Oftentimes, the most interesting artifacts from history are connected to the most mundane and overlooked activities, such as the antique razor and its connection to barbering and its role in constructing male fashion. First achieving social fame with the quintessential straight razor during the 19th century, people have been using sharp tools to trim and shape the hair on their bodies for centuries. Yet, these historic tools can actually serve for a close 21st century shave, one the likes of which you've never experienced before.

Historic Development of Razors

Archaeological research proves that humans have been shaping their facial hair for centuries, making early razors out of natural materials like horn, flint, stone, bone, and tortoiseshell. Of course, the oscillating popularity of beards and closely shaved faces meant that razors were constantly evolving. Yet, with Jean-Jacques Perrot's straight razor, which came equipped with an 'L' shaped wooden guard, came a new style of easily stored straight razor. By the late 19th century, straight razors were being decorated along their spines, thinned out with hollow ground blades, and designed with elongated tangs to create beautiful, and deadly, works of art. However, King Camp Gillette's 1901 patented safety razor changed the razor industry forever with its disposable set of sharpened blades the likes of which are still being used today.

Identifying Antique Razors

One of the difficult aspects of identifying an antique razor is the fact that many vintage straight razors closely resemble antique razors; however, the materials used to make the handles can be a great tell of a razor's age. For example, things like bakelite and plastics were popular during the mid-century and would most likely be found on both a vintage straight razor and a safety razor. Looking at a straight razor's spine (the butcher-knife shaped blade) and/or tang (the piece connecting the handle to the blade) for any maker's marks or advertising can help you get an idea of the razor's age. However, dating these items is best left to a professional because tiny nuances in the shape of the handle or curve of the blade can indicate an entirely different era of one razor from another.

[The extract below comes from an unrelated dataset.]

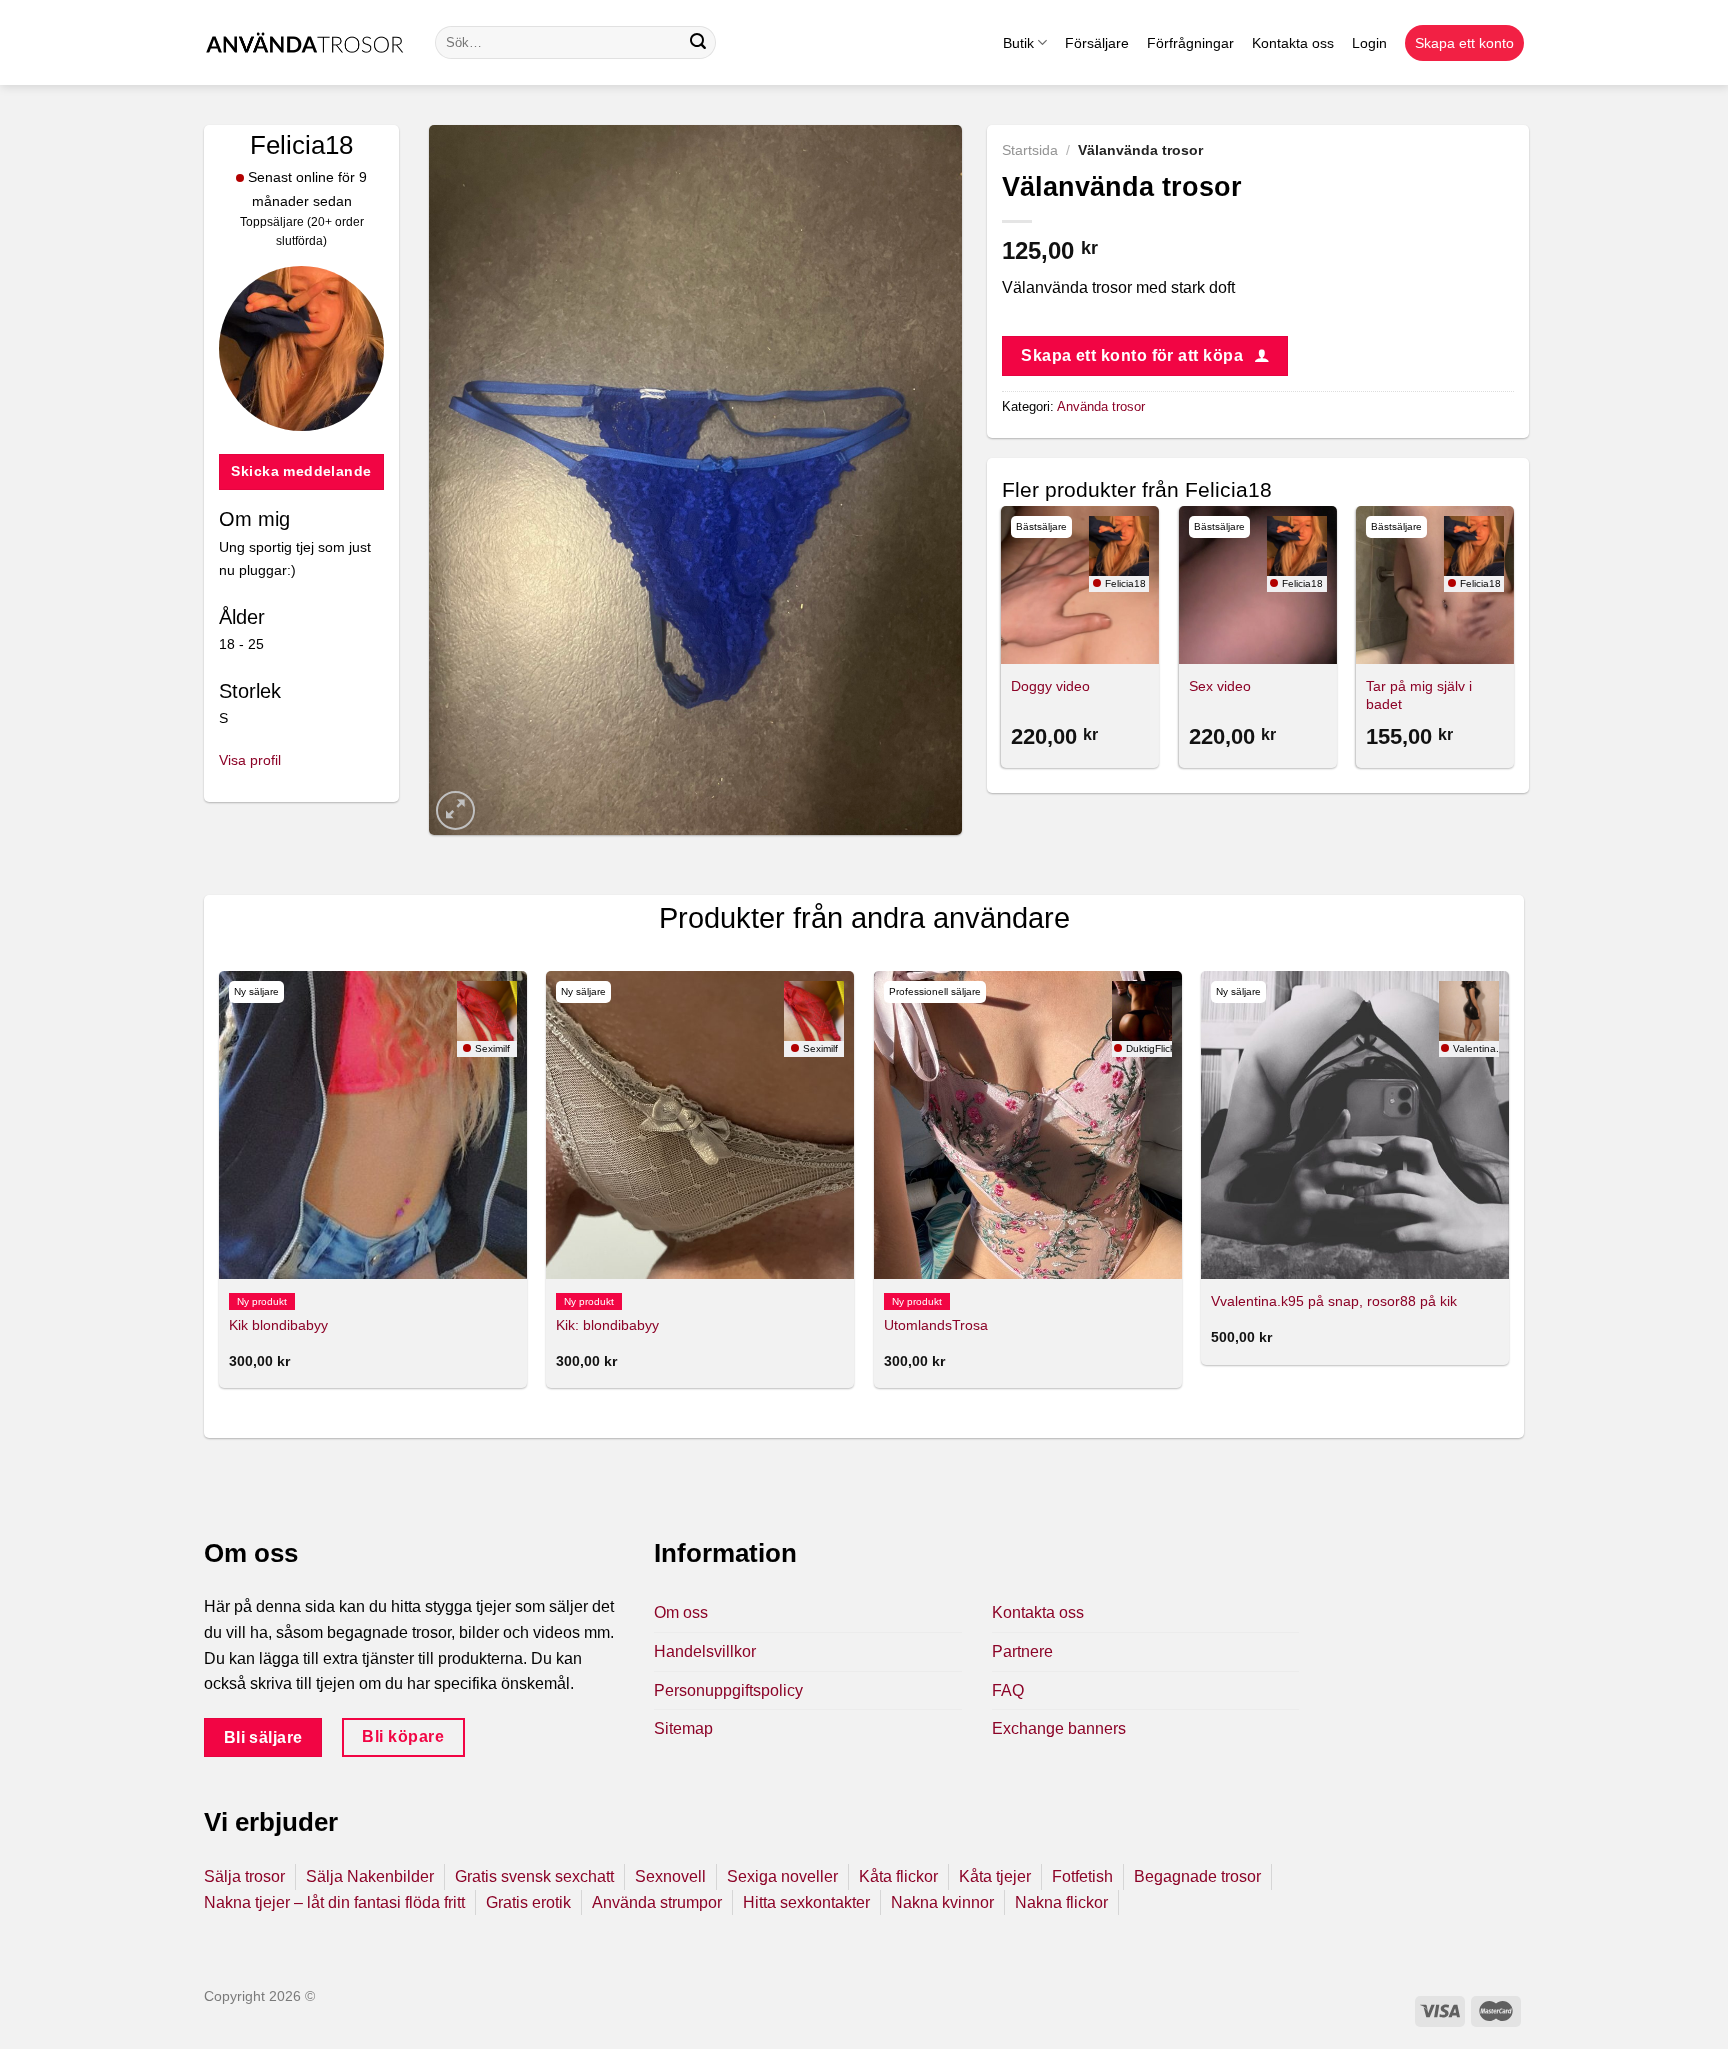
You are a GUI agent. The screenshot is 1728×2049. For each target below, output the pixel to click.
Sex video (1220, 686)
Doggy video (1050, 686)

If you'd like to do more research on a specific antique razor that you have, you can check out these detailed resources for more information.

Identifying Antique Razor

Notable Antique Razor Brands

The golden era of the antique razor is the mid-19th century to the early 20thth century, and the number of manufacturers from around the world that crafted their own versions of this grooming tool is quite prolific. Regionally, America, Germany, and England were well-known for the quality of their razors, and many modern razor collectors are attached to the different geographic styles that developed out of each location. Here are some of the most notable manufacturers that produced razors during the 19th and early 20th centuries:

  • Edwin Jagger
  • Kampfe Brothers
  • Gillette
  • Dovo
  • Frederick Reynolds
  • Krupp
  • Wade & Butcher
  • Robeson Cutting Co.

Antique Razor Values

There's a dedicated group of gentleman collectors who enjoy finding items related to the history of men's dress and the various accoutrements that gentlemen used to make themselves socially presentable, but casual collectors can compete with these seasoned professionals since most antique razors only cost between $100-$300. Take this 1920s Wardonia England safety razor that's listed for about $65, and this 19th century Frederick Reynold straight razor that's listed for nearly $100, for example. Restored razors, on the other hand, will cost a bit extra because they've been cleaned and sharpened to be prepped for immediate use; for instance, this Wade & Butcher "Celebrated Washington Razor" has been restored and is listed on Classic Shaving's website for almost $600.

Antique Razor Restoration

Now, some of you probably have an antique razor passed down to you from your grandfather or great-grandfather tucked away in a box of trinkets somewhere in your house, but you've always considered it to be too rusty to actually do anything with. Before you run to get that tetanus shot and try handling the aged beauty yourself, take a look at the various restoration services available specifically for antique razors. The Razor Emporium is a fabulous option as they specialize in the art of the shave and offer three different levels of restoration: tune-up, revamp, straight razor. Each of their services is under $50, making them a particularly affordable restoration business given the high prices other antique restoration experts can charge.

Vintage cut throat razor

Antique Razors Are the Cutting Edge

Forever memorialized as both a tool and a weapon in the classic Stephen Sondheim musical, Sweeney Todd: A Demon Barber of Fleet Street, the antique razor has established itself as an icon of gentlemen's dress in popular culture. Modern day hipsters began to bring back the tradition of shaving with straight razors in the 2010s, meaning that there's still a place for this historic practice in the modern world. However, you don't have to grow facial hair in order to enjoy the sleek designs of historic razors, and you can always put one of them on display in your home as a beautiful and threatening new decoration.